WORK TO BE COMPLETED: From the listing below, pull each line that includes "agent".

MATERIAL PROVIDED:
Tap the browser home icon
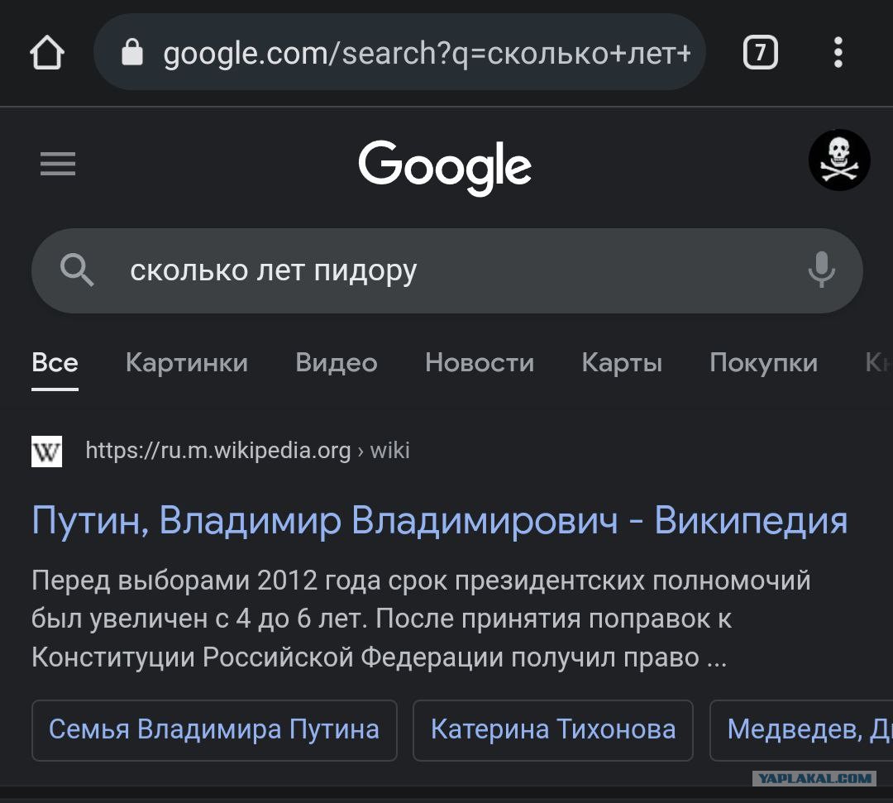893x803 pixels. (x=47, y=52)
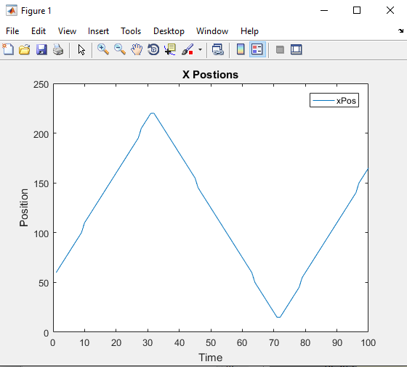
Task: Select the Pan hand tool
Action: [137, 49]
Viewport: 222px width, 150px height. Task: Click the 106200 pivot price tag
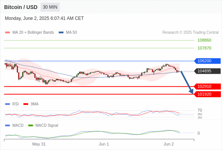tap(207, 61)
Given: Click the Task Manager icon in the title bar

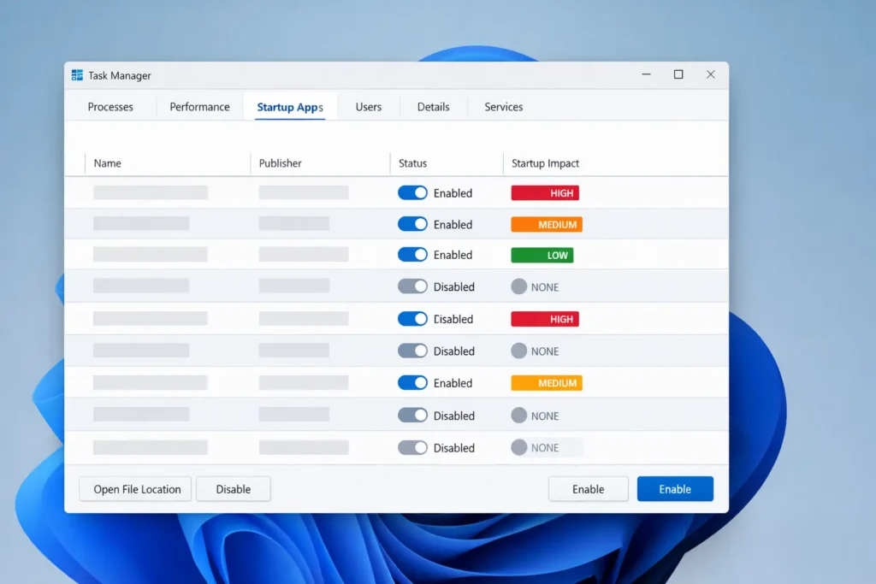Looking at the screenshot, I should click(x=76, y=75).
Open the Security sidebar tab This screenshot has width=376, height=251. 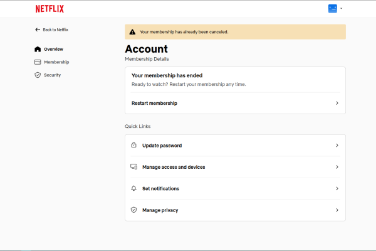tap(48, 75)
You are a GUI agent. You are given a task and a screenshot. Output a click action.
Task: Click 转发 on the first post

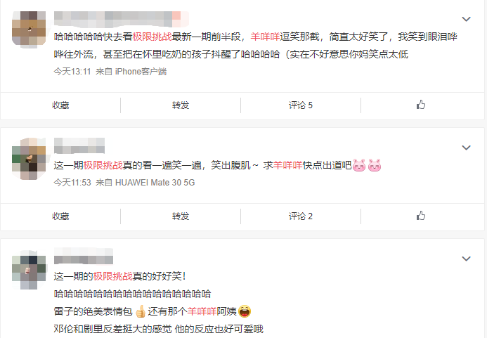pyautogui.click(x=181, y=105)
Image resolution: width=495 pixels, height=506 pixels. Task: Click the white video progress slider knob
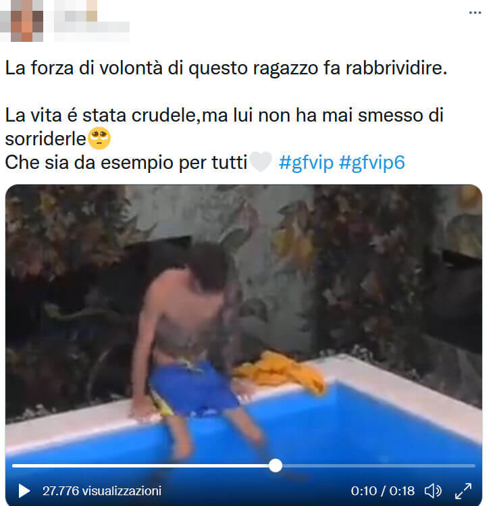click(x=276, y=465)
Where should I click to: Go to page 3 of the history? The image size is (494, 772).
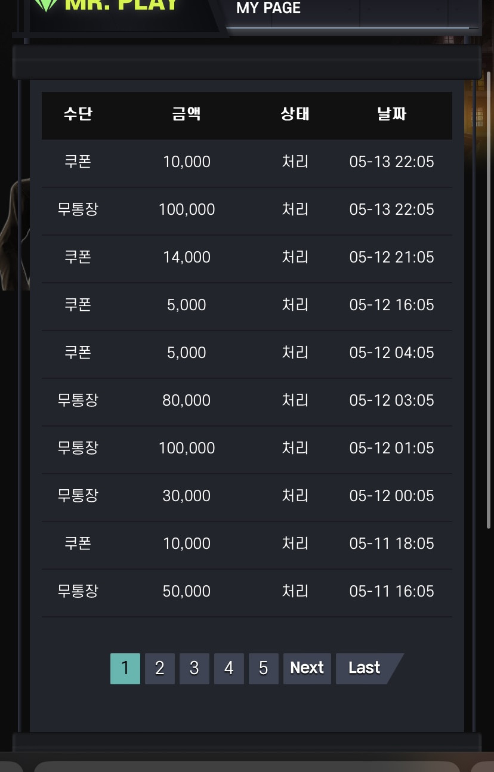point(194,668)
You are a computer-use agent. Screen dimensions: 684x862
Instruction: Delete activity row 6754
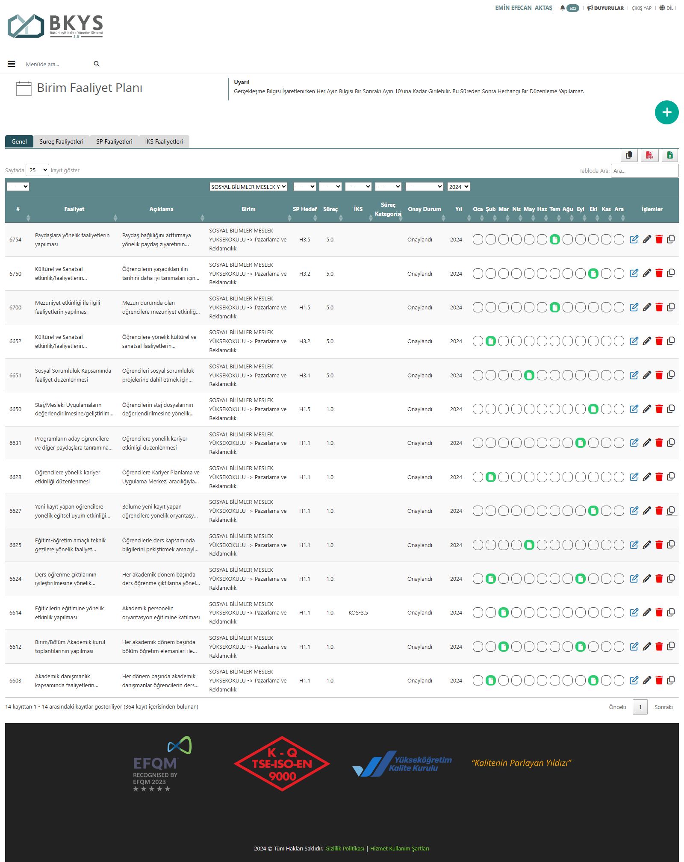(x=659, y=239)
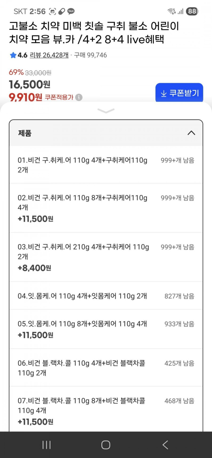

WRITTEN RESPONSE:
You are a GUI agent. You are given a task and a screenshot. Output a click action.
You are a computer-use agent. Screen dimensions: 684x862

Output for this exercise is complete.